As a leader, you want the people in your organisation to trust you. And with good reason. When trust is low, many aspects of working life suffer:
- Employees put less effort and attention into their work
- Levels of collaboration and cooperation with others tumble
- Employees care less about the success of the organisation
The associated business cost is clear, even if it may be difficult to quantify. But creating that trust or, perhaps more importantly, re-establishing it when you’ve lost it isn’t always that straightforward. We know that trust takes time to build.
How to fill the jar with trust marbles?
Psychologist and author, Brené Brown explains the functioning of trust using a jar of marbles as a metaphor:
- Every time someone does what they say they are going to do; you add a marble to the jar
- Each time someone breaks trust; you take a marble out
The goal for all of us is to fill each other’s jar. But how?
Nurture Positive Relationships.
Trust is in part based on the extent to which a leader is able to create positive relationships with other people and groups. It’s difficult to have trust with someone you don’t know well. Regular and frequent one-on-one time to explore employee’s goals, motivations and interests, even if only for 15 minutes, creates conditions to connect in a way that generates trust.

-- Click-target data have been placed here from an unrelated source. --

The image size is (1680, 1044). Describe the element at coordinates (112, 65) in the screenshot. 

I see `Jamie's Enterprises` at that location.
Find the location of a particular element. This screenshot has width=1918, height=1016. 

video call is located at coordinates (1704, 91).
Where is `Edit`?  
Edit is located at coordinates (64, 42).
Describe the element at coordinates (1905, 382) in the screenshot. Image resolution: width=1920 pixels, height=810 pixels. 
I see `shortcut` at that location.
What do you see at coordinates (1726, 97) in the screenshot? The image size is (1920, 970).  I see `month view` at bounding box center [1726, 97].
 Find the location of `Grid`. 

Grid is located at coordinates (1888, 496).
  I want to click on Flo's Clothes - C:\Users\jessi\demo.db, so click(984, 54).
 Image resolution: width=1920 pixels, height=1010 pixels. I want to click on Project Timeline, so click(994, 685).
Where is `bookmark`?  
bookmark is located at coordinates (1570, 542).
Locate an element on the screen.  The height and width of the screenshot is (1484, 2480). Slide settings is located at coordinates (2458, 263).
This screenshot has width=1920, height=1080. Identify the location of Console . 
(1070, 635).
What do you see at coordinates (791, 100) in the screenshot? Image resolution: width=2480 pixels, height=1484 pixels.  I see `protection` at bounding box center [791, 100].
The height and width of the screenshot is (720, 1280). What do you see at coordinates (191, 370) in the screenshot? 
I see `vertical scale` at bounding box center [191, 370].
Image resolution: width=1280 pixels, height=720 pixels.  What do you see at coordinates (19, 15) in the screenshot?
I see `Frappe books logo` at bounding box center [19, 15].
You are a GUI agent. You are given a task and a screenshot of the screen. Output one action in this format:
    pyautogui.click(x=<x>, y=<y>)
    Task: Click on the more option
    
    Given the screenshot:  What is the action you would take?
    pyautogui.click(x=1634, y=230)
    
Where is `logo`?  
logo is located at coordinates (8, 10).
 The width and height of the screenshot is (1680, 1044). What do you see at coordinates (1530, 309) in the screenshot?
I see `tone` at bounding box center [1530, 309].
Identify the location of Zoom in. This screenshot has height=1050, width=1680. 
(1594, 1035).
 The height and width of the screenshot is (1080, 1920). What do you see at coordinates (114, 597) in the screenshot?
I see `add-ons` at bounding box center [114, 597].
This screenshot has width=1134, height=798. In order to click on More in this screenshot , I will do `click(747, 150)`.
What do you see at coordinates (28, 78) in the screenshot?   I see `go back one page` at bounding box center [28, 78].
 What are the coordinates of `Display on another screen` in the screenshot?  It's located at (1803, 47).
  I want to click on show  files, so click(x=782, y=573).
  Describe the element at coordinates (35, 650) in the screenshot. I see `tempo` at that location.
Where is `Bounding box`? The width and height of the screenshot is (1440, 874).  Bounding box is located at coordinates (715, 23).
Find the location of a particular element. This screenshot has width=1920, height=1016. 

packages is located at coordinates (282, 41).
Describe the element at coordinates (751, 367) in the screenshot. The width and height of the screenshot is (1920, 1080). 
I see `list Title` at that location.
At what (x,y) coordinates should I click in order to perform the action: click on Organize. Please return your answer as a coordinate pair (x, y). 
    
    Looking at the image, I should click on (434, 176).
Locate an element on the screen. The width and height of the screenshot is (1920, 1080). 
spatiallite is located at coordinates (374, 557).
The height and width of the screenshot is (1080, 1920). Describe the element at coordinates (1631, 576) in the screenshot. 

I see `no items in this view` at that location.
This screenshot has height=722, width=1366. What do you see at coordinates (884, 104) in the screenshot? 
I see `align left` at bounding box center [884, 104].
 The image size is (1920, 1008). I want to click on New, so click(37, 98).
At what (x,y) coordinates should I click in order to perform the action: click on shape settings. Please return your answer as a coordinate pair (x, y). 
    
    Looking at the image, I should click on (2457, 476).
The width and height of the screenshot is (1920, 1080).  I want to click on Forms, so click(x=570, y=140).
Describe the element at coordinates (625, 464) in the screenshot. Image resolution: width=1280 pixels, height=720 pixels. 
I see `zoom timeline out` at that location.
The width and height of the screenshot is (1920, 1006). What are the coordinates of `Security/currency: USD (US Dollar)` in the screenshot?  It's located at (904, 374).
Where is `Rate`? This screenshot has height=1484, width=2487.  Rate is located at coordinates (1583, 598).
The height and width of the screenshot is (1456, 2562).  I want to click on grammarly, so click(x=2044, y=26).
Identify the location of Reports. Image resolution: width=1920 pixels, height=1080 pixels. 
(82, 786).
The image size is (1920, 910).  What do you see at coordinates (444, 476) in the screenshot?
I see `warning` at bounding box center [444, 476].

Express Good Judgement and Expertise.
Another factor that determines whether people trust a leader is the extent to which a leader is well-informed and knowledgeable. Trustworthy leaders must understand the technical aspects of the work as well as have a depth of experience. Coming across as a capable leader requires therefore open communication and knowledge sharing. Taking the time to share information transparently and authentically is a show of respect and a powerful trust builder. A leader’s expertise is a powerful gift that deserves to be shared to help the entire team.
The final element of trust is the extent to which leaders do what they say they will do. People rate a leader high in trust if they are a role model and set a good example. In short: Walk the talk! Honour commitments, keep promises, follow through on commitments and start adding these marbles to the jar!